The National Association of Broadcasters hopes cellular handset and other portable device manufacturers will use new antenna designs it helped fund for radio and ATSC mobile DTV receiver products.
NAB’s technology advancement program FASTROAD has released two reports. They deal with the development of improved VHF and UHF antennas to support FM and mobile DTV reception in handheld devices. (FASTROAD stands for “Flexible Advanced Services for Television & Radio On All Devices.”)
New embedded antenna designs offer a more attractive antenna solution to handheld device manufacturers than the headset cords or fragile, telescoping “monopoles” now in use, NAB believes.
The reports offer results of development efforts by antenna systems company Ethertronics and The Technology Partnership, a technology development firm based in the U.K.
Each came up with antenna solutions to operate over low- and high-VHF and UHF TV band frequencies as well as the VHF frequencies that comprise the FM band, NAB said. This broad frequency range requirement, combined with the size and power constraints of cell phones, presented a “significant challenge” for design and implementation of small antenna systems.
In its report (PDF), San Diego-based TTP said it assessed the feasibility of a single antenna to cover all the bands, and found that most TV tuners have separate VHF and UHF inputs, and do not include analog FM or HD Radio tuners. TTP also found that no single antenna can operate in all the target bands efficiently. “Hence, separate antennas are acceptable for UHF and VHF bands,” it concluded. TTP identified a number of tuner ICs “with a particular focus on the emerging HD Radio and ATSC-M/H technologies.”
The Ethertronics report (PDF) describes developing a prototype embedded antenna and testing it with a demonstration board powered by a battery for powering the module along with a DIP switch and potentiometer to switch bands and tune the antenna response. The board simulated the width and length of a typical handset or smart phone, according to Ethertronics.

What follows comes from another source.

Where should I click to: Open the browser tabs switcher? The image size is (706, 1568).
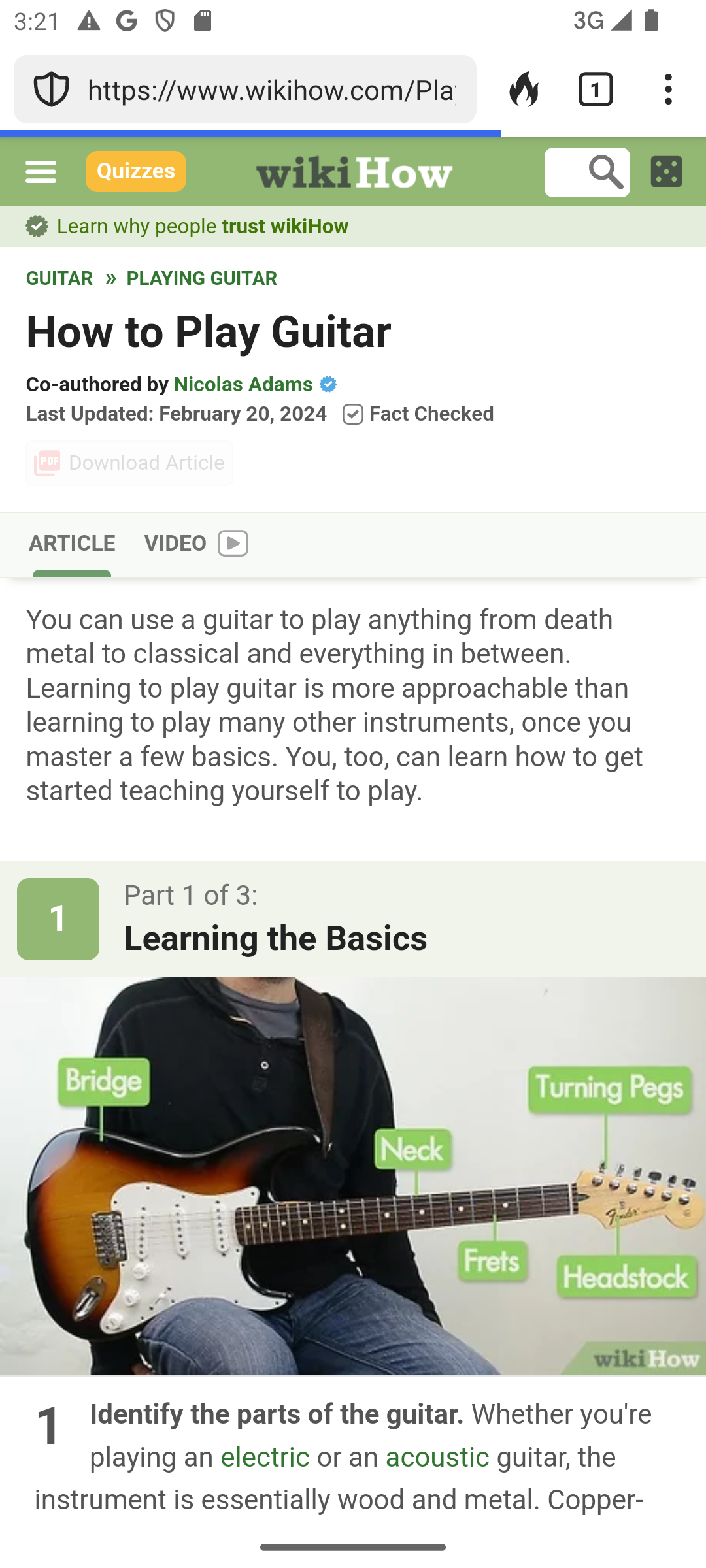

The company said its FASTROAD active tunable antenna prototype testing shows the antenna can provide good antenna gain performance across the three designated frequency bands. “The technique of using a single common antenna element and driving it with multiple tuning circuits” is a viable solution for an internal antenna for mobile FM and DTV applications, according to Ethertronics. It estimated the cost for fabricating, assembling and testing each FASTROAD embedded antenna for volume manufacturing in quantities of 200,000 or more at $1.85 per device.